While other hedge funds and investment banks control risks with sophisticated Value at Risk (VAR) models and use of derivatives, Dalio suggests that studying the big picture is a better approach. “Risky things are not in themselves risky if you understand them and control them,” he says. Instead of statistical distributions, it appears Dalio is more focused on what he calls the “probability of knowing”.  He never places all his eggs in one basket, especially because he understands that a complex and global world can shift course in a moment’s notice.

This is not to say, however, that Dalio doesn’t use analytical techniques. Of course, Dalio crunches the numbers and uses computers for much of his work. But he’s not driven by making money with techniques such as high frequency trading, where super computers trade liquid instruments at near light speed. Instead, his algorithmic trading models are written with his investment philosophy of components and relationships in mind, and help supplement decision making for broad and big bets.

Dalio is doing much more than guesswork here, but it’s a different kind of analysis based on a rules based framework codified in thirty years of investment experience. “It’s the commitment to systematic analysis and investment (within the boundaries of his mental framework) that makes the difference,” he says.

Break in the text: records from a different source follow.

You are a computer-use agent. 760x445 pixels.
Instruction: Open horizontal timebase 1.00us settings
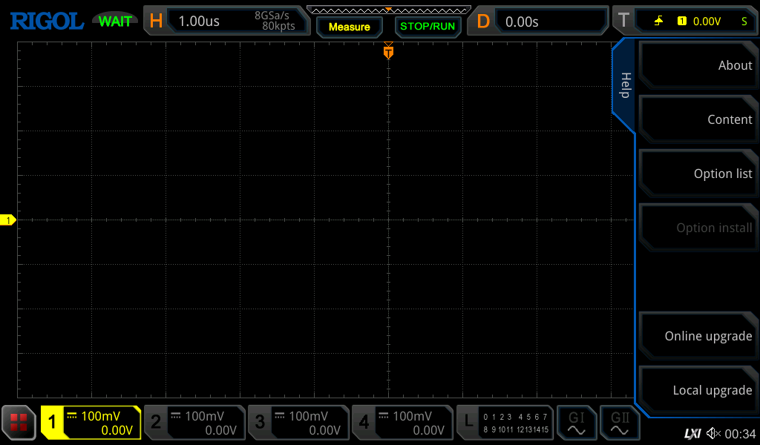(226, 21)
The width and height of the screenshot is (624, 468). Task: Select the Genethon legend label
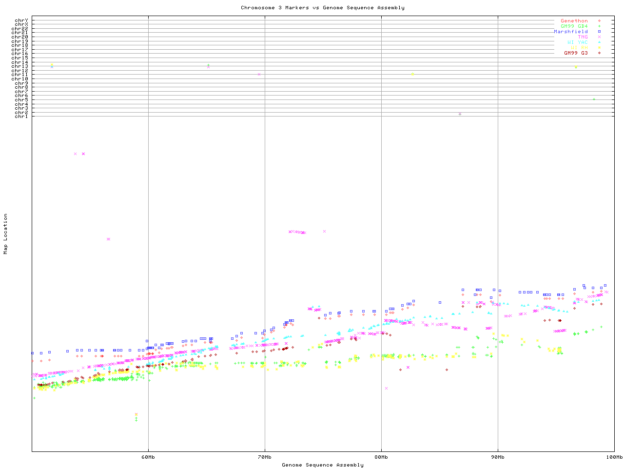point(574,21)
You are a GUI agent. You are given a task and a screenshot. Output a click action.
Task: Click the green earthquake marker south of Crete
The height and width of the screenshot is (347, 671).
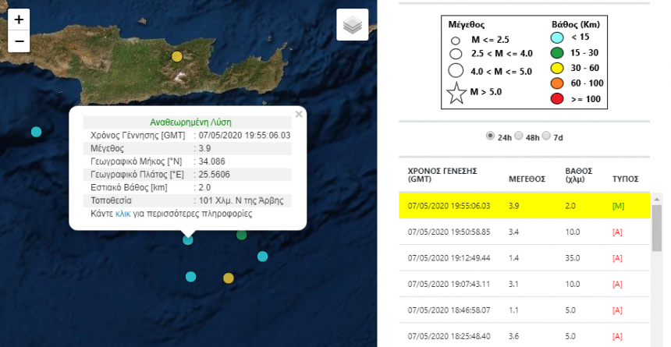pyautogui.click(x=242, y=235)
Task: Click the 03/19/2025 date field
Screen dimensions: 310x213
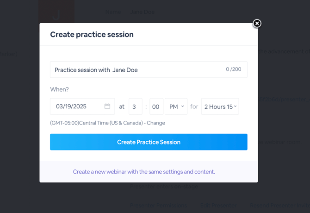Action: 76,107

The contrast between Dalio’s approach and those of data driven quants couldn’t be clearer. Quants model investment decisions based on math and use computers to move volumes of liquid securities thus making money on tight spreads. Dalio seeks to understand “larger underlying forces”, interrelationships and historical context. His main advantages appear to be a “top down” rather than “bottom up” approach to investing and the pursuit of a longer time line for decision making.

In 2008 during the worst of the Great Recession, Dalio was up 9.5%, in 2010 the fund was up 45%, and Dalio’s $122B fund is up 25% this year (2011) based on macro bets for Treasuries, Japanese Yen and Gold.

It may be blasphemy, but for one investor, a macro “big picture” approach is proving much more profitable than one that’s (normal distribution) probability driven.